Allez aux toilettes quand vous voyez votre boss arriver, toutes dents dehors, prêt à mordre. Vous pouvez aussi vous cacher sous le bureau et feindre de chercher votre crayon si vous vous faites prendre mais ce n’est pas très élégant. Il y également la possibilité d’exploser en sanglots pour qu’il n’ait pas le cœur de vous attaquer (vérifier au préalable que le sus-nommé patron a bien un cœur, sinon la technique est vouée à l’échec). Vous pouvez aussi faire semblant d’être concentré sur votre travail en vous cachant bien derrière l’écran de l’ordinateur mais cette technique n’est pas fiable à 100% surtout si la page Facebook est ouverte.

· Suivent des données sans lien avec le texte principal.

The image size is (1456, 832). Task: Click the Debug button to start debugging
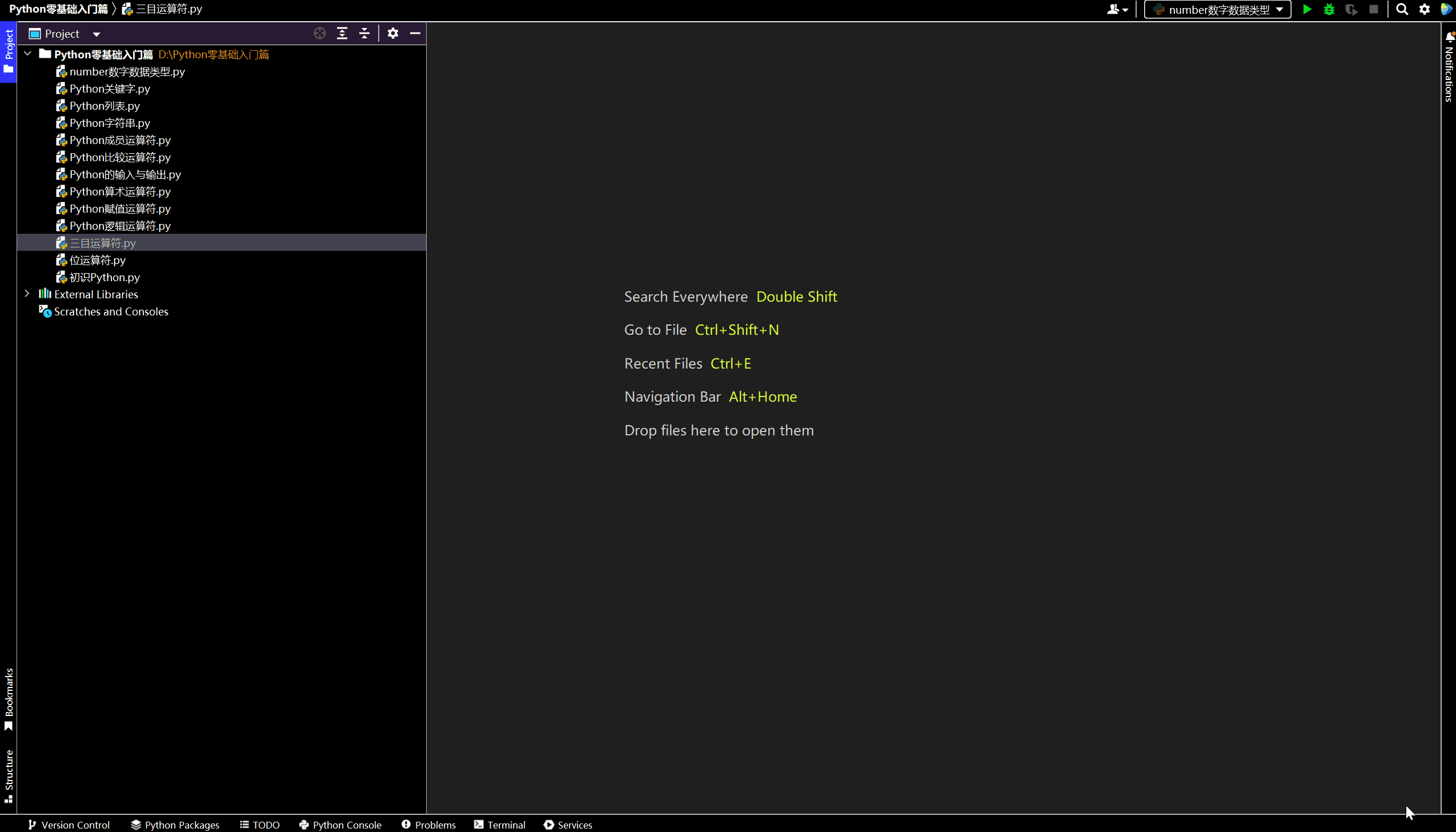point(1328,9)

3. La meilleure défense est l’attaque.

Bombardez votre boss de mails, harcelez-le de questions, et c’est lui qui changera de trottoir à votre vue. Bon, il faut dire qu’il y a un risque qu’il aime s’écouter parler, comme tout bon patron qui se respecte, et que vous soyez condamné à l’écouter déblatérer pendant des heures sur la difficulté de gérer une entreprise et l’incroyable talent qu’il faut avoir pour diriger une équipe de bras cassés et bla, bla, bla… Notez que si vous êtes en dépression, cela peut être un moyen indolore de se suicider : mourir d’ennui.

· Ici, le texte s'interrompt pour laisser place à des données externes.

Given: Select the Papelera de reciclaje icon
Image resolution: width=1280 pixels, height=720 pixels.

4. La méthode du fayotage a fait ses preuves aussi.

Abreuvez votre boss de compliments en tout genre. Il est évidemment le plus beau, le plus intelligent, le plus doué… N’ayez jamais peur d’en faire trop, les tyrans se nourrissent de flatteries. Ce qui est bien, c’est qu’ils y croient. Ils sont vraiment convaincus d’être supérieurs aux pauvres subalternes que vous êtes, c’est génétique. Donc, flattez l’horrible cravate jaune à pois, les monstrueuses chaussures compensées, sans oublier la coiffure d’une laideur à faire tomber n’importe quel coiffeur dans les pommes. Caressez la bête dans le sens du poil, il vous méprisera certes, mais vous échapperez aux tirs de missiles lors des briefings.

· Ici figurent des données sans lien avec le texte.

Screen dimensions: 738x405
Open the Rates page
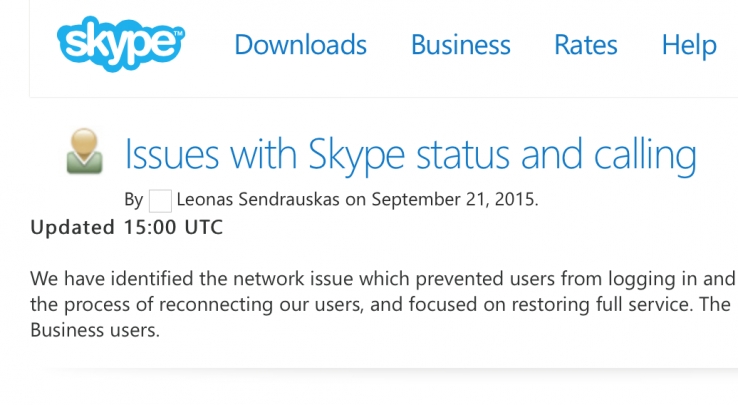click(x=585, y=45)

5. Et si toutes ces techniques n’ont servi à rien, il reste ce site www.monpatronestcon.com

(si, si, il existe vraiment, on a vérifié) où vous pourrez de façon tout à fait anonyme cracher tout votre venin et découvrir qu’ailleurs, l’herbe n’est pas forcément plus verte.
Il existerait apparemment un syndrome de «patronattitude» aigüe qui transformerait n’importe quel être humain normal en monstre mangeur d’employés modèles. Quand votre boss vous incendiera pour la quinzième de la journée pour une tâche que vous auriez dû faire depuis un mois, vous pourrez aller sur la page du site et dire tout le bien que vous pensez de lui à vos frères esclaves.
Sinon, vous avez toujours l’option de faire ce que votre boss demande, c’est-à-dire travailler 16 heures par jour, y compris les week-ends, ne jamais demander d’augmentation et si possible, emménager dans une tente juste devant le bureau. Ce qui bien sûr empêchera toute vie personnelle mais quelle importance, si cela peut rendre votre patron heureux !

NB : Toute ressemblance avec des personnes existantes ou ayant existé est totalement fortuite. Je tiens à préciser que mon boss est exemplaire, la crème des crèmes. (C’est courageux, je sais mais je tiens à mon job).